TASK DETAILS:
Would you return the entries exactly, with every line intact?

DATA UNDER STUDY:
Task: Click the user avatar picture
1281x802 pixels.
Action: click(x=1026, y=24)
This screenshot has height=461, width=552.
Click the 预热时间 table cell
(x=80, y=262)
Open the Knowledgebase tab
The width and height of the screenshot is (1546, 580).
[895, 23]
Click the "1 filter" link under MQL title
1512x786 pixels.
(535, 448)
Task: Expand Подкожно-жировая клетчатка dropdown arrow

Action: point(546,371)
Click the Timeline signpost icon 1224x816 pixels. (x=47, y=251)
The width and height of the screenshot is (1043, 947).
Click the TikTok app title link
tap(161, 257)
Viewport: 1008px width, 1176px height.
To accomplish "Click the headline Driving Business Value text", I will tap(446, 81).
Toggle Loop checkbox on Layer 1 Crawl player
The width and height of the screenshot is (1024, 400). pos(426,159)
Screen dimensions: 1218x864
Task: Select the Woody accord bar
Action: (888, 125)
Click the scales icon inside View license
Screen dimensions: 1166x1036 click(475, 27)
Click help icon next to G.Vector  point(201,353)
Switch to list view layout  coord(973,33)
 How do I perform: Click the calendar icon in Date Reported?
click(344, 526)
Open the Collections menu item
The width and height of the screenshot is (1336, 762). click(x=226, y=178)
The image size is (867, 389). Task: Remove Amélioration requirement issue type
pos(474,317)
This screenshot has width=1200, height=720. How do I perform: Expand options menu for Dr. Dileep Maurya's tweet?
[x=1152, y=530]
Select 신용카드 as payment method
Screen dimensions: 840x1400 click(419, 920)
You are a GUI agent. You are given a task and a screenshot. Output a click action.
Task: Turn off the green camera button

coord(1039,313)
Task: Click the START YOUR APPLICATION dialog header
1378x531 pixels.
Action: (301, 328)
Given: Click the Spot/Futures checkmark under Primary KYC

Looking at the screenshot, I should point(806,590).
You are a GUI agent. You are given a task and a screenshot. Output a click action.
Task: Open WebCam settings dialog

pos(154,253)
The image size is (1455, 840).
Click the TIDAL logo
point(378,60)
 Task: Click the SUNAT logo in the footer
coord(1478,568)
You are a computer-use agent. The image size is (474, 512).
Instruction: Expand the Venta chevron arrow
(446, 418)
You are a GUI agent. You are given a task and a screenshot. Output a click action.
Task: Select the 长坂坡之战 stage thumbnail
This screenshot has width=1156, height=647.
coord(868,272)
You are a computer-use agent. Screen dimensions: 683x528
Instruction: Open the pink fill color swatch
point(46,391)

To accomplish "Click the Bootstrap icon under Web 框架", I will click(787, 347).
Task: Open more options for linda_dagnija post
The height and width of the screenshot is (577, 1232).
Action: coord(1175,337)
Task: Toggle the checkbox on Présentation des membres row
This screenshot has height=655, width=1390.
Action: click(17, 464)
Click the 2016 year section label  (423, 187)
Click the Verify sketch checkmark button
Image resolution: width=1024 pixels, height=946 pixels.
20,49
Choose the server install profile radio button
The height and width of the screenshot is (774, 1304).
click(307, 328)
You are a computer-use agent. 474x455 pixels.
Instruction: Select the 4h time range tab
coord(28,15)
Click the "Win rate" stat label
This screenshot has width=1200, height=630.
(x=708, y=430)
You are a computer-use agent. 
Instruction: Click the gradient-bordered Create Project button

PROBLEM SOLUTION:
Task: Click the user avatar picture
1281x802 pixels.
Action: click(x=1026, y=24)
This screenshot has height=461, width=552.
Click the 预热时间 table cell
(x=80, y=262)
Open the Knowledgebase tab
The width and height of the screenshot is (1546, 580).
[895, 23]
Click the "1 filter" link under MQL title
1512x786 pixels.
(535, 448)
Task: Expand Подкожно-жировая клетчатка dropdown arrow

Action: point(546,371)
Click the Timeline signpost icon 1224x816 pixels. (x=47, y=251)
The width and height of the screenshot is (1043, 947).
Click the TikTok app title link
tap(161, 257)
Viewport: 1008px width, 1176px height.
To accomplish "Click the headline Driving Business Value text", I will tap(446, 81).
Toggle Loop checkbox on Layer 1 Crawl player
The width and height of the screenshot is (1024, 400). pos(426,159)
Screen dimensions: 1218x864
Task: Select the Woody accord bar
Action: (888, 125)
Click the scales icon inside View license
Screen dimensions: 1166x1036 click(475, 27)
Click help icon next to G.Vector  point(201,353)
Switch to list view layout  coord(973,33)
 How do I perform: Click the calendar icon in Date Reported?
click(344, 526)
Open the Collections menu item
The width and height of the screenshot is (1336, 762). click(x=226, y=178)
The image size is (867, 389). Task: Remove Amélioration requirement issue type
pos(474,317)
This screenshot has width=1200, height=720. How do I perform: Expand options menu for Dr. Dileep Maurya's tweet?
[x=1152, y=530]
Select 신용카드 as payment method
Screen dimensions: 840x1400 click(419, 920)
You are a GUI agent. You are given a task and a screenshot. Output a click action.
Task: Turn off the green camera button

coord(1039,313)
Task: Click the START YOUR APPLICATION dialog header
1378x531 pixels.
Action: (301, 328)
Given: Click the Spot/Futures checkmark under Primary KYC

Looking at the screenshot, I should point(806,590).
You are a GUI agent. You are given a task and a screenshot. Output a click action.
Task: Open WebCam settings dialog

pos(154,253)
The image size is (1455, 840).
Click the TIDAL logo
point(378,60)
 Task: Click the SUNAT logo in the footer
coord(1478,568)
You are a computer-use agent. The image size is (474, 512).
Instruction: Expand the Venta chevron arrow
(446, 418)
You are a GUI agent. You are given a task and a screenshot. Output a click action.
Task: Select the 长坂坡之战 stage thumbnail
This screenshot has width=1156, height=647.
coord(868,272)
You are a computer-use agent. Screen dimensions: 683x528
Instruction: Open the pink fill color swatch
point(46,391)

To accomplish "Click the Bootstrap icon under Web 框架", I will click(787, 347).
Task: Open more options for linda_dagnija post
The height and width of the screenshot is (577, 1232).
Action: coord(1175,337)
Task: Toggle the checkbox on Présentation des membres row
This screenshot has height=655, width=1390.
Action: click(17, 464)
Click the 2016 year section label  (423, 187)
Click the Verify sketch checkmark button
Image resolution: width=1024 pixels, height=946 pixels.
20,49
Choose the server install profile radio button
The height and width of the screenshot is (774, 1304).
click(307, 328)
You are a computer-use agent. 474x455 pixels.
Instruction: Select the 4h time range tab
coord(28,15)
Click the "Win rate" stat label
This screenshot has width=1200, height=630.
(x=708, y=430)
You are a computer-use agent. 
Instruction: Click the gradient-bordered Create Project button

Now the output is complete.